Comentábamos en la primera parte de este artículo que la relación entre los gobiernos y las empresas ha ido cambiando a lo largo del tiempo y cómo las circunstancias actuales han hecho que los gobiernos hayan llevado a cabo políticas que ejercen un mayor control sobre estas que el de meros reguladores de competencia.
Los accionistas y consumidores ya no son los principales grupos en los que las empresas deben concentrarse. Los directivos, a día de hoy, deben también sopesar el bienestar de otros grupos como los suministradores, su propio personal y hasta la competencia. La mayoría de empresas han adoptado estos principios de manera voluntaria y se han adscrito a códigos de inversión sostenible como ESG (ISR en español)

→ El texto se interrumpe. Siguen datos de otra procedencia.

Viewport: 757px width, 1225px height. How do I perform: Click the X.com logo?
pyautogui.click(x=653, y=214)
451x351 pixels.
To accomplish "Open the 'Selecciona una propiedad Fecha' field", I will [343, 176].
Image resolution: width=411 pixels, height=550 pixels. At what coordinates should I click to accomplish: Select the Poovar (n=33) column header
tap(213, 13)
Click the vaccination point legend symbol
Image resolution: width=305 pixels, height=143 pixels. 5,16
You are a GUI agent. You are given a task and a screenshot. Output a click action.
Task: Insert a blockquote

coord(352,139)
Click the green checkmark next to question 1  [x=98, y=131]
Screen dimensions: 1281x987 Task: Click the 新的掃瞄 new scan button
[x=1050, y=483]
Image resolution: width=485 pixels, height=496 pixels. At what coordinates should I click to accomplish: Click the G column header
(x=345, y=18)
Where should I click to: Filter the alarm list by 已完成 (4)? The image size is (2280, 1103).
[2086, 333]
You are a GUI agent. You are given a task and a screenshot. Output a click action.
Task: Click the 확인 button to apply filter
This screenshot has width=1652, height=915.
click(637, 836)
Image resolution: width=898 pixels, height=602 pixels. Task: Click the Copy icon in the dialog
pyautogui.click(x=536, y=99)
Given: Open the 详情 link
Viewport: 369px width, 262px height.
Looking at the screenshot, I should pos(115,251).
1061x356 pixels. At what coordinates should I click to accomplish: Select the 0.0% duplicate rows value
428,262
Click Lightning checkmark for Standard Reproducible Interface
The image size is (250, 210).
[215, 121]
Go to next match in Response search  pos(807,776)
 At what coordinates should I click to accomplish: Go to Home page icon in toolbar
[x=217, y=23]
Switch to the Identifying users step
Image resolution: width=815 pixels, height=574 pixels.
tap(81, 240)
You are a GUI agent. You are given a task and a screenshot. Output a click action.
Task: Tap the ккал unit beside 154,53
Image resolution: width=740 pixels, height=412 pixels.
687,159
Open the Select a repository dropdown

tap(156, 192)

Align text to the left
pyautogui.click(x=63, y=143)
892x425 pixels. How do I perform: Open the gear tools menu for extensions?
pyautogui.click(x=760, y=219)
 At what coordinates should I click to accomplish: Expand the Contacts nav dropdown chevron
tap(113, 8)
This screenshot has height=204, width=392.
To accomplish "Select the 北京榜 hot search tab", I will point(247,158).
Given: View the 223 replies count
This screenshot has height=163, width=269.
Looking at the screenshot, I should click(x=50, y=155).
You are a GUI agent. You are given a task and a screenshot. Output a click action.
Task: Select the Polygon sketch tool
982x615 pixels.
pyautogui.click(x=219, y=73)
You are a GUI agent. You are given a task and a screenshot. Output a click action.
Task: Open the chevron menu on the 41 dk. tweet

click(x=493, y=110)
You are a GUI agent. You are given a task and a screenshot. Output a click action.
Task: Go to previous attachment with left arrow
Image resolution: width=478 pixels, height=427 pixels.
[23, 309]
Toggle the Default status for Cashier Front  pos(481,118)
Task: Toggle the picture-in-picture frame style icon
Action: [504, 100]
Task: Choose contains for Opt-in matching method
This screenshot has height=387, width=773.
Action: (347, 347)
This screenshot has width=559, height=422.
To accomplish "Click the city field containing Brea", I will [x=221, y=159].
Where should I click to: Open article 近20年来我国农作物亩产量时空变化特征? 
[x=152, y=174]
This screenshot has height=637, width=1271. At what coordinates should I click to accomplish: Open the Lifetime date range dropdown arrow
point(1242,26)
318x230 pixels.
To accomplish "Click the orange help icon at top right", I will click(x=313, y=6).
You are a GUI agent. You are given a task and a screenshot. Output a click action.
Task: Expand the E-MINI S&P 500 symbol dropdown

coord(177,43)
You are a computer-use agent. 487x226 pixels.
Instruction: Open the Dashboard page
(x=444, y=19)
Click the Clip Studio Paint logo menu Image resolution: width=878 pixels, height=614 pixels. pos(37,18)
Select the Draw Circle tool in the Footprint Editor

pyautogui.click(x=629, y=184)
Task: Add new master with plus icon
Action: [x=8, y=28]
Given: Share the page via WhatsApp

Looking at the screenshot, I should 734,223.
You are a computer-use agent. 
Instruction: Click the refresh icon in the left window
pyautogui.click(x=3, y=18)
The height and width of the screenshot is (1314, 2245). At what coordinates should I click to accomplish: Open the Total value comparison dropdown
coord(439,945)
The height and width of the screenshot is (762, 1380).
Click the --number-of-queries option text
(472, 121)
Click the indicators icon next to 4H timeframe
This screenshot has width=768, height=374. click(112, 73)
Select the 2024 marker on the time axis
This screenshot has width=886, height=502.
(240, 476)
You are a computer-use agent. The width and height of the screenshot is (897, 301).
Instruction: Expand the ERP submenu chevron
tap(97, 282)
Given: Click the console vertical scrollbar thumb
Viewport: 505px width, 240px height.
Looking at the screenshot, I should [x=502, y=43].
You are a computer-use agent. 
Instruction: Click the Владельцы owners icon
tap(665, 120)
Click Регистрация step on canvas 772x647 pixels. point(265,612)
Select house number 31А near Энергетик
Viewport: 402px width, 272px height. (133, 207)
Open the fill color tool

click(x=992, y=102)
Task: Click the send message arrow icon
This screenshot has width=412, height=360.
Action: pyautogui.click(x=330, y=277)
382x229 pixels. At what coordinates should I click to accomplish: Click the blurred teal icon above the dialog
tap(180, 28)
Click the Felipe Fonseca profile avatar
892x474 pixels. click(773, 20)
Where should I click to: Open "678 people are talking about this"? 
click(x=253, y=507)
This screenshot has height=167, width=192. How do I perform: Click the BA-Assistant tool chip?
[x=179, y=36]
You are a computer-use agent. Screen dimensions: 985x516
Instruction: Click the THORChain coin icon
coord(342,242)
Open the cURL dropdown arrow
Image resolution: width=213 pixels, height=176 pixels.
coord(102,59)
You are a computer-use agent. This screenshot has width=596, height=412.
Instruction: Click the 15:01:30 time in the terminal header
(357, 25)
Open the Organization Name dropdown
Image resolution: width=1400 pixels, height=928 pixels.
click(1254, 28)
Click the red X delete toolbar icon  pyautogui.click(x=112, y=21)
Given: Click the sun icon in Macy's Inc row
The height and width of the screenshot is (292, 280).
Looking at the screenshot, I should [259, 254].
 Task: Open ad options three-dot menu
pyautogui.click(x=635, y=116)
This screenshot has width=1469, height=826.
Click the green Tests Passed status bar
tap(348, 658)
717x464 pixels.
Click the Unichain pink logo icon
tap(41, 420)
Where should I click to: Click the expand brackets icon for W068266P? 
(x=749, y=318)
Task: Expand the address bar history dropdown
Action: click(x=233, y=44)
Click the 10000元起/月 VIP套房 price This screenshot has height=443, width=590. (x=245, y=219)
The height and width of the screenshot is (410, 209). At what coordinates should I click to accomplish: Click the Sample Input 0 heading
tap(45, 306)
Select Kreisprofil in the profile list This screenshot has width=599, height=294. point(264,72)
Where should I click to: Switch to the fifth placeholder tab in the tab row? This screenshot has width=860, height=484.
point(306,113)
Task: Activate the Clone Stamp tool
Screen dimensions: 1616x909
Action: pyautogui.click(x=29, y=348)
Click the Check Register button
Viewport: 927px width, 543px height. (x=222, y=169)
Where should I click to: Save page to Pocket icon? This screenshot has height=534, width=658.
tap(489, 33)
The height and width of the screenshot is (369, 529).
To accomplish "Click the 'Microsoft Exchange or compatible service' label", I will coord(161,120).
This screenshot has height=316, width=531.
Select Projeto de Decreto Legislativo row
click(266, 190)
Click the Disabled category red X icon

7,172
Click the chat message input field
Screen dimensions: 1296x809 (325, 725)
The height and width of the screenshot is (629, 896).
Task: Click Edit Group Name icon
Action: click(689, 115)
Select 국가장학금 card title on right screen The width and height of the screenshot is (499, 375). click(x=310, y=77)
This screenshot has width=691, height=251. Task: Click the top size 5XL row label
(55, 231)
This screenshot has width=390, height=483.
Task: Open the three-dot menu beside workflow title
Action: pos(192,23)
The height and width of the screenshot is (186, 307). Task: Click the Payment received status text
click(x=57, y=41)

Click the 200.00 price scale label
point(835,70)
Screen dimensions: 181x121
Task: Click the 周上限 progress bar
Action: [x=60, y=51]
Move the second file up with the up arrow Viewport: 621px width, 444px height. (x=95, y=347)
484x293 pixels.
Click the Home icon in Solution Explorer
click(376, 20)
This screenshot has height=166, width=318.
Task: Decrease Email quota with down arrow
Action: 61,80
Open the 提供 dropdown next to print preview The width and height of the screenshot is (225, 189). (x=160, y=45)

La ambición de confrontar tanto los problemas económicos como sociales es admirable pero la redacción de leyes y normas de manera precipitada puede conllevar una serie de riesgos:
El primer riesgo es que cuando gobiernos como las empresas entren en un conflicto de intereses, no podrán llegar a un acuerdo satisfactorio para ambas partes. Una política antimonopolio que ayude a las pequeñas y medianas empresas acabará afectando a los consumidores que tendrán que pagar mayores precios. Boicotear a China por sus abusos de derechos humanos puede privar a Occidente de suministros baratos para tecnologías potenciadoras de energías renovables. Tanto las empresas como los reguladores enfocados en un solo sector no estarán capacitados para lidiar con este tipo de dilemas.
El segundo riesgo sería la reducción de la eficiencia y la innovación. Duplicar las cadenas de suministros globales (por proteccionismo) es tremendamente caro. Incluso más pernicioso a largo plazo será la falta de competencia. Las empresas que viven de subsidios carecen de fortaleza en sus balances y aquellas que están protegidas de la competencia internacional es más probable que traten mal a los consumidores.
El tercer y último riesgo que se presenta es el “amiguismo”. Al final si las empresas y los gobiernos tienen muchos vínculos, éstas intentarán encontrar ventajas competitivas manipulando a los miembros del gobierno para que regulen a su favor mientras que los políticos acabarán favoreciendo a determinadas empresas por intereses económicos o en las que esperarán trabajar una vez acabe su carrera política.
Los gobiernos deben intervenir para asegurarse de que los mercados funcionan mejor mediante políticas fiscales que incentiven el uso de tecnologías que ayuden a combatir el cambio climático, una inversión en I+D en ciencia que escapa a las competencias de las empresas y beneficios sociales que protejan a los trabajadores y aquellas personas en riesgo de exclusión social. Pero las nuevas políticas que hemos visto en pandemia exceden con creces estas competencias y pueden acabar provocando ineficiencia, intereses personales y aislamiento económico.